• [What to do]
**1.** Which providers other than one's own state does the health care access text say vulnerable populations frequently count on? List every one.
**2.** Extend the health care access text with the paragraph that follows its final sentence.

Skip to Global Health Institute Full Site Menu Skip to main content
May 5, 2025

Assembled (In)access: The Borderlands of Health Care between Haiti and the Dominican Republic

Event Series: Global Public Health Seminars

An ambulance parked next to a pharmacy.

While using health services provided by one’s own state remains a prominent avenue of access, in less formal state environments vulnerable populations frequently count on services from a variety of providers including foreign states, non-governmental organizations, charities, and foreign aid. 

This project, led by Lucia Vitale, defines a new conceptual framework for assessing health care access in our modern era, characterized by increasing migration, securitization, and health system fragmentation. This new concept, Assembled Access, explains a new era of health care in which those on the margins piece together care across a variety of providers and, in many cases, across borders. By making care more incoherent, inconsistent, and inequitable for patient populations, piecing together services through Assembled Access puts reliable primary health care out-of-reach for many in low- and middle-income countries.

• [Material provided]
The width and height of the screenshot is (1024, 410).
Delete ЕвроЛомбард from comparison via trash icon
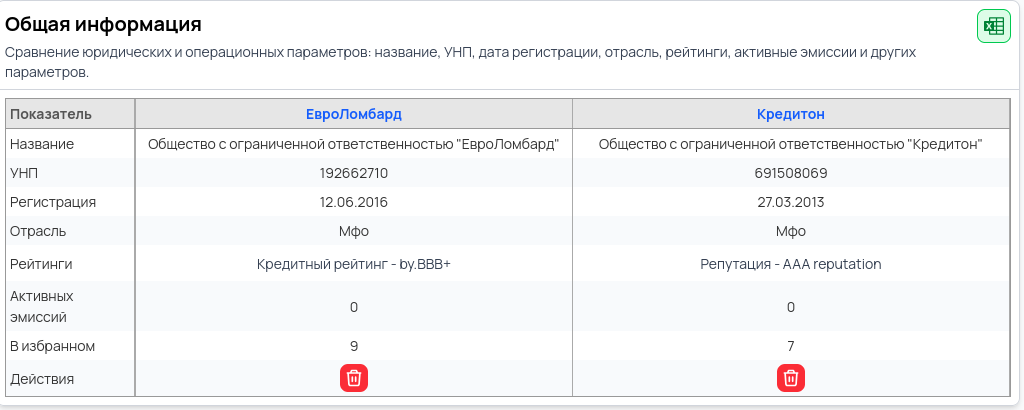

• [Expected responses]
**1.** Foreign states, non-governmental organizations, charities, and foreign aid.

**2.**
Featuring

Lucia Vitale is an interdisciplinary global health scholar who uses comparative, mixed methods to study the politics of primary health care access in border spaces. She is an adjunct professor in Georgetown's Science, Technology, and International Affairs program and a Ph.D. candidate in the Politics Department at the University of California at Santa Cruz. Her broader work has engaged topics of intellectual property rights in health and medicine, and the promises and pitfalls of artificial intelligence for global health. She is an active member of the International Studies Association’s Global Health Section, as well as the American Political Science Association’s Health Politics and Policy, and Migration and Citizenship Sections. Her previous and upcoming residencies include the American Political Science Association's Centennial Center in Washington, DC, and the Brocher Foundation in Geneva, Switzerland.